Re: Proposal: List attributes-- <UL>, <OL>, <LI>

Warren Steel <mudws@mail.olemiss.edu> wrote:
>Charles Peyton Taylor wrote:
>>Okay, after looking at the DTD (they make more sense the 
>>more you look at them)  I see less and less of a reason 
>>not to let images be used as bullets in some future 
>>version of HTML, other than the fact that Marc and Bill 
>>don't support them (yet).
>
>  [ proposal and commentary on adding SRC= and other attributes 
>    to lists in the HTML 3.2 DTD ]
>
>> Comments?
>
>   Thank you, thank you!  This is the kind of specific proposal
>that Dan has been calling for.  I'd only like to observe that
>these proposals are not new, but have been successfully tested
>in on the Web in documents, browsers, and validators for a year
>or more.  I have been using <UL SRC= > and <UL PLAIN> according
>to the HTML 3.0 draft.  The "market leaders," of course, do not
>recognize these attributes, but they display the lists in their
>default manner.  UdiWWW displays both of these completely and
>correctly: with custom image bullets in the first case, and with
>no bullets in the second.  Lynx 2.5 does not display inline
>images, so it successfully substitutes its generic bullets in
>the first case, and successfully displays no bullets in the 
>second.  I would further note that neither of these browsers
>is limited to the enhancements of the expired HTML 3.0 draft--
>UdiWWW supports body-colors, <CENTER>, and many other features
>of the 3.2 proposal, as well as Frames and other vendor 
>extensions.  Lynx 2.5 is updated almost daily, and supports
>Netscape's <OL TYPE= > attributes (proposed for 3.2, but not
>yet accurately described in the DTD) along with nearly every
>other enhancement that's ever been described or implemented
>by anyone, if it can be implemented in a character-mode browser!
>
>   While this "supporting evidence" is only anecdotal, it comes
>the from personal experience of a real web author with real
>documents on the real Web, viewed with a variety of real user
>agents.  I can also verify, from reading and participating in
>the authorship newsgroup, that (1) a large number of real authors 
>are asking for the attributes in CPT's proposal, (2) in the absence
>of these attributes, many authors resort to ugly hacks that 
>neither degrade well, nor accurately describe their content.
>
>   I see the greatest strength of the proposed 3.2 materials to
>be their simplicity.  While criticizing its deficiencies, and 
>proposing enhancements, I would suggest confining changes to 
>those that are essential *as HTML* (though there will surely
>be differing opinions on this); I'd be reluctant to support 
>many "brand-new" tags and attributes, without convincing real-
>life experience.  The expired HTML 3.0 draft consititutes a
>valuable source for such enhancements (field tested in a small
>but important market segment), but these should not be adopted
>wholesale without convincing arguments.
>
>   Now to the specifics of CPT's proposal.  
>[...]
>
>I suggest: 
>_________________________________________________________________
><OL>  
>    CLASS= , ID= , CLEAR=               [common to block elements]
>    COMPACT, TYPE= , START=
>_________________________________________________________________
>
>   Some still prefer SEQNUM and CONTINUE to TYPE and START, but
>I'd bow to the currency of TYPE, with its flexibility in creating 
>simple outlines with letters or numbers.  Further details can be 
>treated in style sheets.
>[...]

	START is identical to SEQNUM.  The latter is the longer-standing
HTML+ attribute for specifying the initial value for an ordered list,
and the former is simply a reinvention of that wheel as we'll.  Clients
such as Lynx, UdiWWW, etc. treat them as synonyms, so it doesn't matter
which one is used in Wilbur, but if it were to follow the traditions
of the Web, it would at least mention the other with a suggestion that
clients also recognize it for maximum compatibility and effectiveness.

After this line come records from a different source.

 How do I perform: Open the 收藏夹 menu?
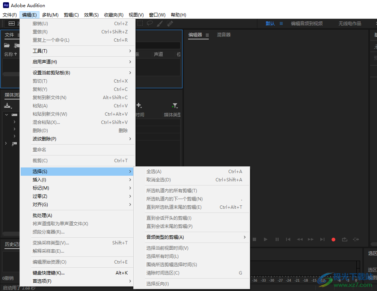113,15
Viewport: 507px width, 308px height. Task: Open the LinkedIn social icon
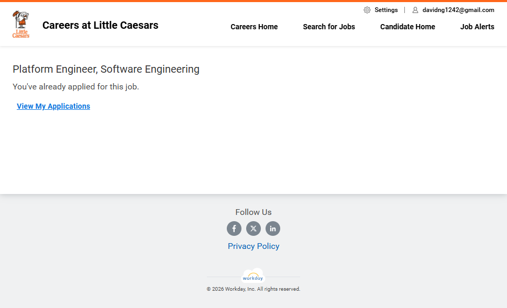[273, 229]
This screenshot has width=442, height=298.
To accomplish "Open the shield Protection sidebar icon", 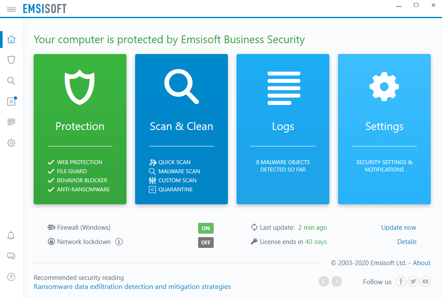I will tap(11, 60).
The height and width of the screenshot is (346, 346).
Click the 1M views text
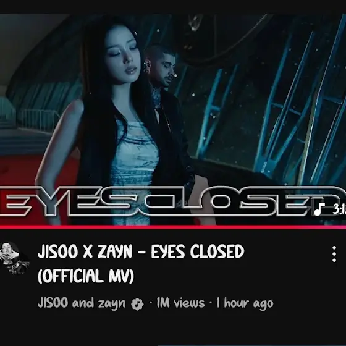tap(180, 303)
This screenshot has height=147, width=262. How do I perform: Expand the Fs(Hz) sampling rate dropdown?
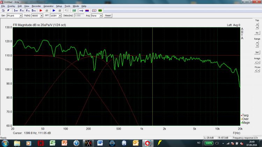click(42, 16)
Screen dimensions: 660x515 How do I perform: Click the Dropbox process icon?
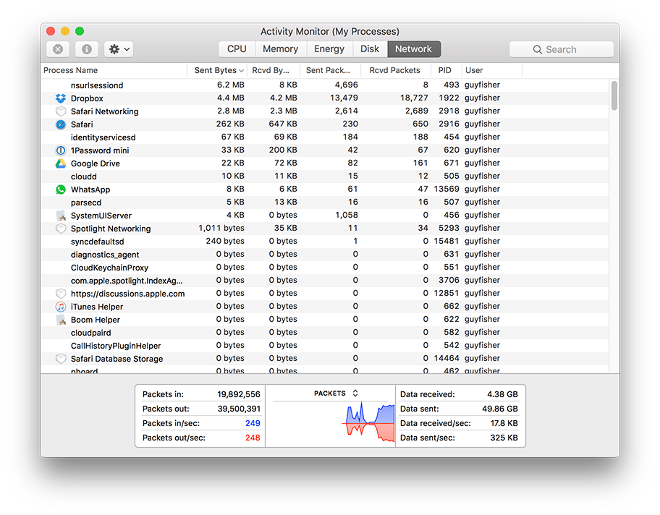60,98
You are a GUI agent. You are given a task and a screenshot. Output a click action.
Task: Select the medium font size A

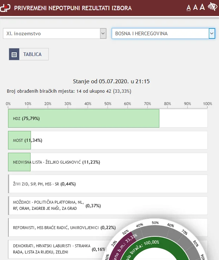click(x=195, y=7)
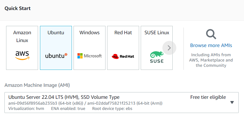Choose the SUSE Linux tab label
This screenshot has width=244, height=118.
[x=157, y=33]
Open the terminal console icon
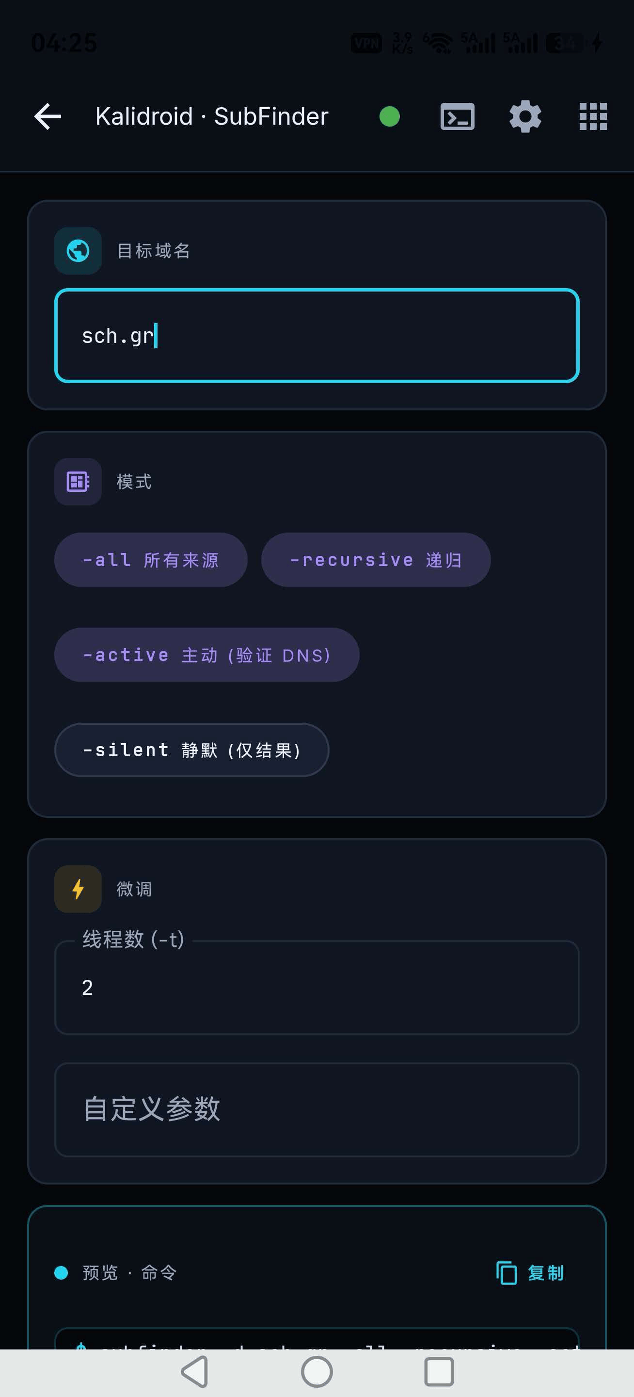This screenshot has width=634, height=1397. click(457, 117)
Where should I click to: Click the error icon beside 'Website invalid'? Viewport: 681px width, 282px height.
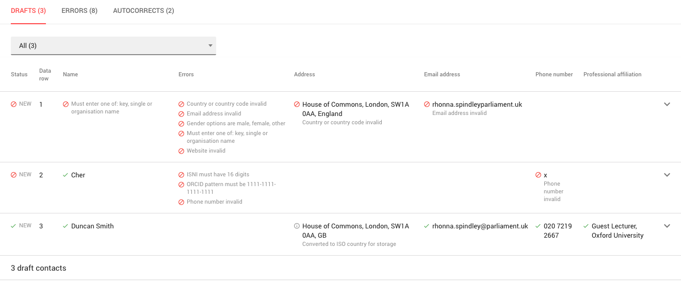point(181,151)
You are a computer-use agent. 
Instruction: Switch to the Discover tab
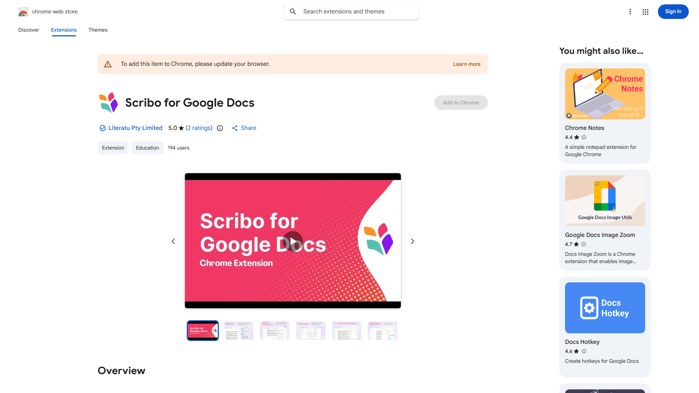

	TYPE is a Netscape invention, and a really good idea, albeit
that it depends on case-sensitive parsing of normally case-insensitive
attribute values.  But it is not the same as CONTINUE.  The latter
indicates whether to continue the count from the previous OL. It
also has been implemented in Lynx, UdiWWW, etc., and is very useful
when used in nested lists, or when a list is terminated to insert
another type of block, and then another list is started which is
a logical continuation of the preceding.  One can create the same
effect and semantic connotation in the display by counting previous
LIs, hoping one's count was accurate, and using START or SEQNUM for
the new list, but CONTINUE is easier, does not require one to re-count,
and edit all the START or SEQNUM values, when LIs are added or deleted
from preceding lists, and is more meaningful for indexers.  Also,
CONTINUE does not break any clients which failed to implement it.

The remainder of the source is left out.